» REQUIREMENT:
Reproduce each of the following records line for line, with no changes.
==== EXTRACTED MATERIAL ====
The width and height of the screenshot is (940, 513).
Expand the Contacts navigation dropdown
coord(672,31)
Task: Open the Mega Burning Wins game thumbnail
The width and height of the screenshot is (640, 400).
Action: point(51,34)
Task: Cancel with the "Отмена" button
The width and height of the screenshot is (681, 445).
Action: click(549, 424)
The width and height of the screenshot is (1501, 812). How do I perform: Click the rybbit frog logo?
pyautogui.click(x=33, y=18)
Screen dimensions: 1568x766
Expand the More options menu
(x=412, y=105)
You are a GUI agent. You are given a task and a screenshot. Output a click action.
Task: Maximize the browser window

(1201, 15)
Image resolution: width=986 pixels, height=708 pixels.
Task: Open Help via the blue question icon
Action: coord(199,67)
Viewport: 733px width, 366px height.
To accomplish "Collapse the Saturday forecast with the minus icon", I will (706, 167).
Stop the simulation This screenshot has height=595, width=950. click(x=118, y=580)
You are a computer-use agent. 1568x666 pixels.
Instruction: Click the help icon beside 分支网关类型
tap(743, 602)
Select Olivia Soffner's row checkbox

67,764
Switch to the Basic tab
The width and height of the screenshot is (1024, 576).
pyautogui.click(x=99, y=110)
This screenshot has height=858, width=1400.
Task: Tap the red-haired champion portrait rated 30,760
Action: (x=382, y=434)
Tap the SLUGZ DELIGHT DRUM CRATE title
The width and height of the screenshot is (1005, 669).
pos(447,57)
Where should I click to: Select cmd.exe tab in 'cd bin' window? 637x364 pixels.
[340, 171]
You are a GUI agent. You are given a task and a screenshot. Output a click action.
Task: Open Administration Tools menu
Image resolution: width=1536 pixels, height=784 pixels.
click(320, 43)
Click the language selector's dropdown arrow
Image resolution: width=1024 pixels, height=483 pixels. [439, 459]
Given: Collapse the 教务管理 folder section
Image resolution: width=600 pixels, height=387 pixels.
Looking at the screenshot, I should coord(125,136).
====
» WRITTEN ANSWER:
The width and height of the screenshot is (940, 513).
Expand the Contacts navigation dropdown
coord(672,31)
Task: Open the Mega Burning Wins game thumbnail
The width and height of the screenshot is (640, 400).
Action: point(51,34)
Task: Cancel with the "Отмена" button
The width and height of the screenshot is (681, 445).
Action: click(549, 424)
The width and height of the screenshot is (1501, 812). How do I perform: Click the rybbit frog logo?
pyautogui.click(x=33, y=18)
Screen dimensions: 1568x766
Expand the More options menu
(x=412, y=105)
You are a GUI agent. You are given a task and a screenshot. Output a click action.
Task: Maximize the browser window

(1201, 15)
Image resolution: width=986 pixels, height=708 pixels.
Task: Open Help via the blue question icon
Action: coord(199,67)
Viewport: 733px width, 366px height.
To accomplish "Collapse the Saturday forecast with the minus icon", I will (706, 167).
Stop the simulation This screenshot has height=595, width=950. click(x=118, y=580)
You are a computer-use agent. 1568x666 pixels.
Instruction: Click the help icon beside 分支网关类型
tap(743, 602)
Select Olivia Soffner's row checkbox

67,764
Switch to the Basic tab
The width and height of the screenshot is (1024, 576).
pyautogui.click(x=99, y=110)
This screenshot has height=858, width=1400.
Task: Tap the red-haired champion portrait rated 30,760
Action: (x=382, y=434)
Tap the SLUGZ DELIGHT DRUM CRATE title
The width and height of the screenshot is (1005, 669).
pos(447,57)
Where should I click to: Select cmd.exe tab in 'cd bin' window? 637x364 pixels.
[340, 171]
You are a GUI agent. You are given a task and a screenshot. Output a click action.
Task: Open Administration Tools menu
Image resolution: width=1536 pixels, height=784 pixels.
click(320, 43)
Click the language selector's dropdown arrow
Image resolution: width=1024 pixels, height=483 pixels. [439, 459]
Given: Collapse the 教务管理 folder section
Image resolution: width=600 pixels, height=387 pixels.
Looking at the screenshot, I should coord(125,136).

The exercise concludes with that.